You're building a compliance monitoring agent that watches regulatory document sources (SEC filings, GDPR guidance updates, OSHA standards) and answers questions about current rules. Documents can update at any time. Your cache currently uses TTL-only invalidation with a 24-hour window.
In this lab you'll work through:
This lesson explores l4: semantic caching — examining the key principles, real-world applications, and implications for practitioners working in this domain.
Understanding this topic requires both theoretical grounding and practical awareness of how these concepts manifest in deployed systems. The frameworks covered in earlier lessons provide the foundation; this lesson connects them to implementation reality.
The transition from theory to practice reveals challenges that pure conceptual frameworks don't capture. Real-world deployment introduces constraints, trade-offs, and edge cases that demand nuanced judgment rather than rigid rule-following.

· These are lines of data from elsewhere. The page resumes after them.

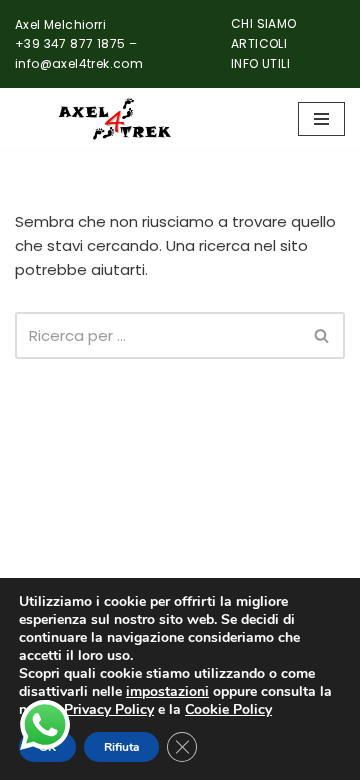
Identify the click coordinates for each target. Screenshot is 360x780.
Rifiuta (121, 747)
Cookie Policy (228, 709)
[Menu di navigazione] (321, 119)
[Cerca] (322, 335)
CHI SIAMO (264, 23)
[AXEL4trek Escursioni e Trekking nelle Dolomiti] (115, 119)
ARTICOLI (259, 43)
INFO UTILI (260, 63)
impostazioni (167, 692)
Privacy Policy (109, 709)
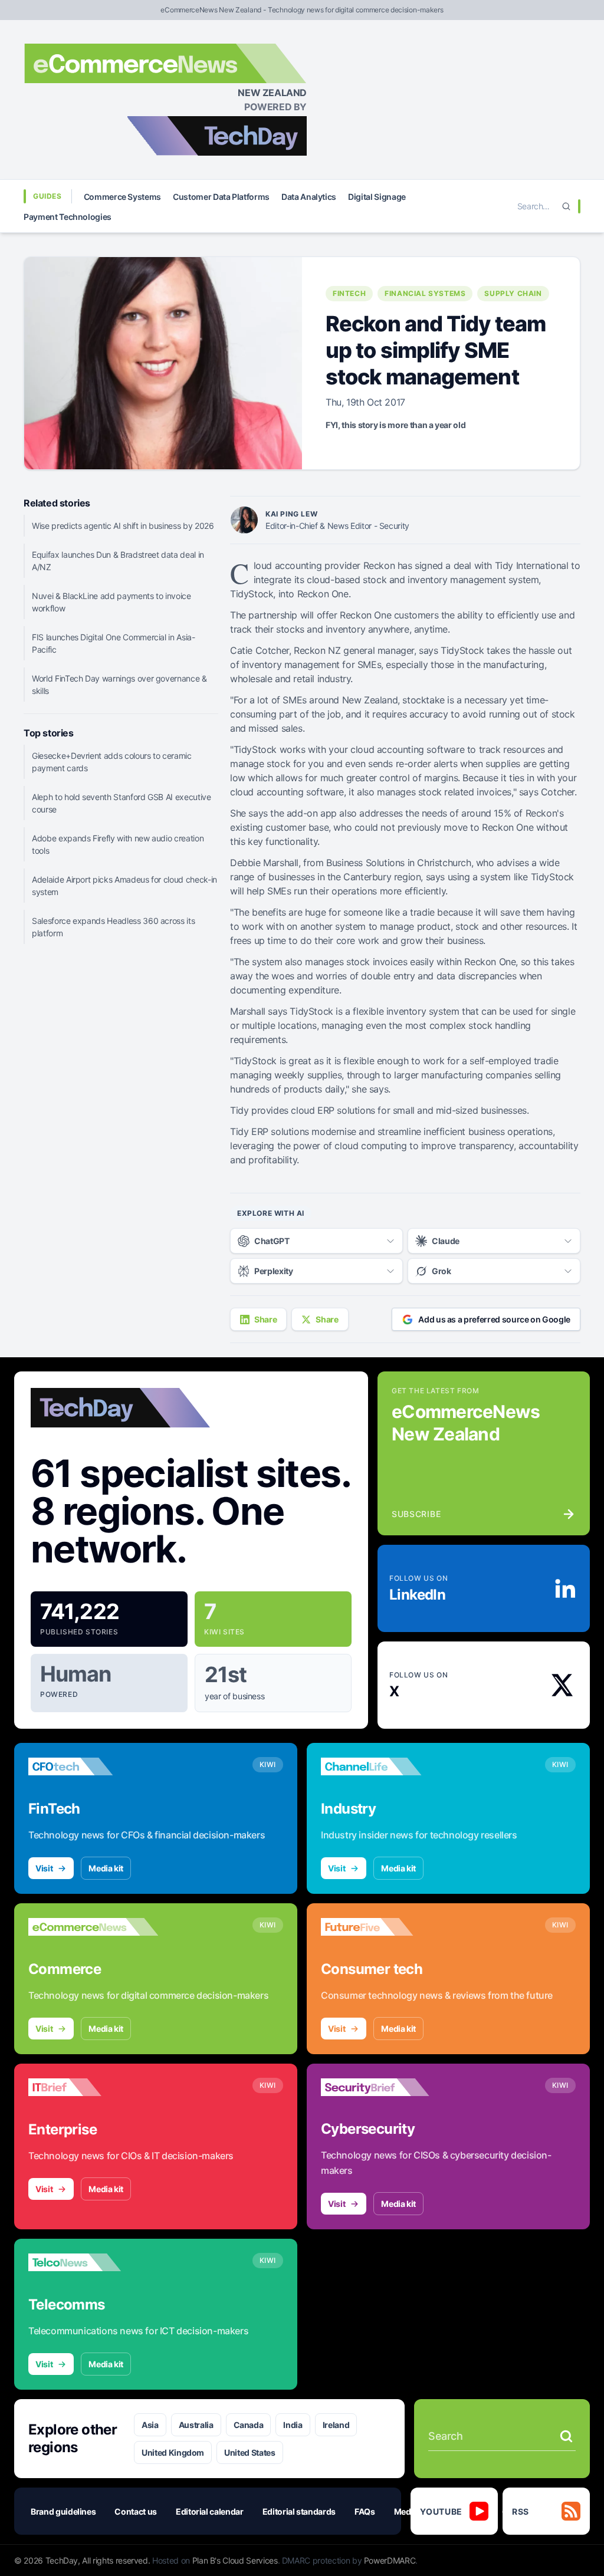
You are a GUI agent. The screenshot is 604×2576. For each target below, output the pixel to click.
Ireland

Effective practitioners in this space develop the ability to reason across multiple frameworks simultaneously, recognizing when different perspectives apply and how to resolve conflicts between competing priorities.
As this field continues to evolve, the principles covered in this module will remain foundational even as specific technologies and implementations change. The ability to think critically about these topics — rather than simply memorizing current best practices — is what separates effective practitioners from those who merely follow checklists.
Use the AI below to explore the concepts from Lesson 4 in depth. Ask questions, challenge assumptions, and work through practical scenarios related to l4: semantic caching.